◆ **EXERCISE GOAL**
Could you restate every entry word for word, leaving the pictures out?

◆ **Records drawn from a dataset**
####################

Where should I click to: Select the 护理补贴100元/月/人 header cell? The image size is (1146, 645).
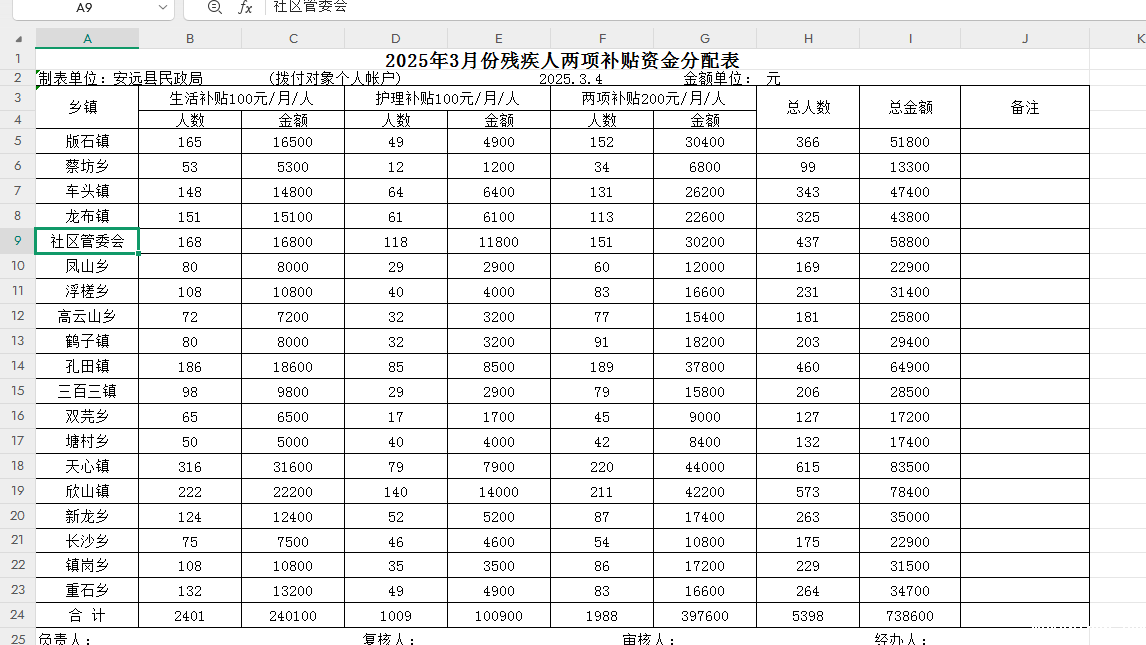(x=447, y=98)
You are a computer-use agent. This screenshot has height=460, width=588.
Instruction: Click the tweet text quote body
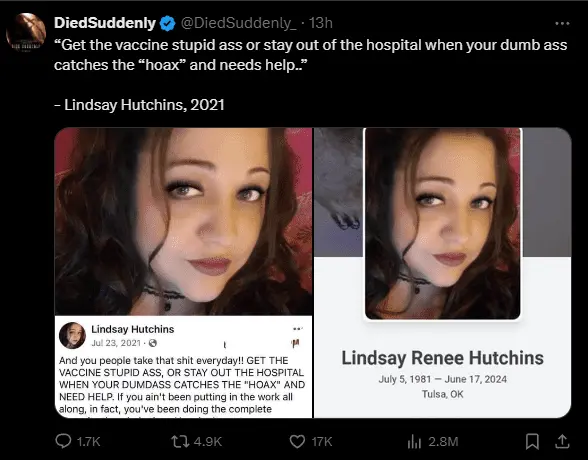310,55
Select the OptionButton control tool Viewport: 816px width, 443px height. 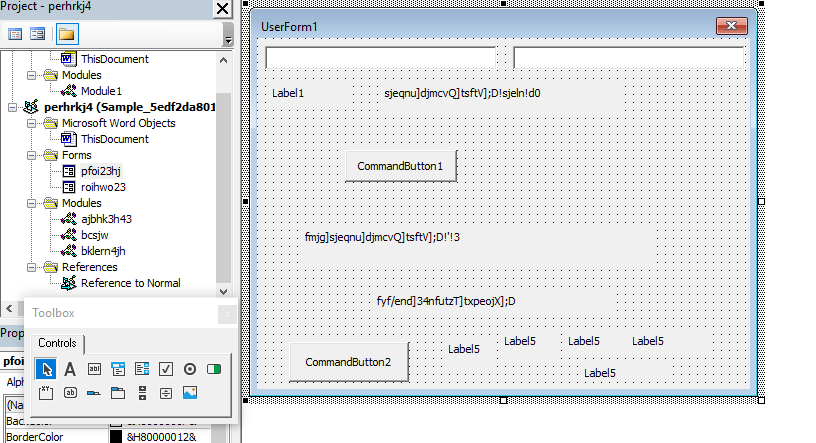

####################

◆ **EXERCISE RESPONSE**
Where should I click to: Select the 护理补贴100元/月/人 header cell? The image size is (1146, 645).
(x=447, y=98)
You are a computer-use agent. This screenshot has height=460, width=588.
Instruction: Click the tweet text quote body
310,55
Select the OptionButton control tool Viewport: 816px width, 443px height. 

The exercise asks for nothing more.